Sì però si fa la fascia per due e ha comunque fatto un paio di diagonali profonde fondamentali, disastroso direi proprio di no (al netto dei rigori, almeno uno dei quali ineccepibile).


----------



## kolao95 (27 Novembre 2016)

Alfabri ha scritto:


> Sì però si fa la fascia per due e ha comunque fatto un paio di diagonali profonde fondamentali, disastroso direi proprio di no (al netto dei rigori, almeno uno dei quali ineccepibile).

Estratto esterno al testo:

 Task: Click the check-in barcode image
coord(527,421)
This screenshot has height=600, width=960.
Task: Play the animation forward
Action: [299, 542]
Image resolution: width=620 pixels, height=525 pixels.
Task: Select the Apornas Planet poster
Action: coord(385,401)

Sì, ma se non mi ricordo si è fatto anticipare un paio di volte da Pellissier come successo qualche settimana fa con Melchiorri nel 5-1 al Cagliari. Deve migliorare in quell'aspetto..


----------



## miticotoro (27 Novembre 2016)

Bella partita


----------



## MarcoMilanista (18 Dicembre 2016)

Disastroso oggi. Ma contro questo Mertens ci può stare, è il belga ad essere in uno stato di grazia.


----------



## Alfabri (29 Gennaio 2017)

Dopo un paio di minch**** difensive, si è inventato l'1-0 contro l'Atalanta. Conti birillato, cross in corsa che Abate neanche benedetto dallo spirito santo metterebbe mai.


----------



## kolao95 (30 Gennaio 2017)

Ha fatto una gran partita ieri, si è inventato l'1-0 da solo.


----------



## Raryof (30 Gennaio 2017)

Un gran bel terzino, rapido, crossa bene, ha una bella falcata ed è il prototipo del terzino moderno.
Ci punterei molto prima dell'europeo U21, con un'altra società.


----------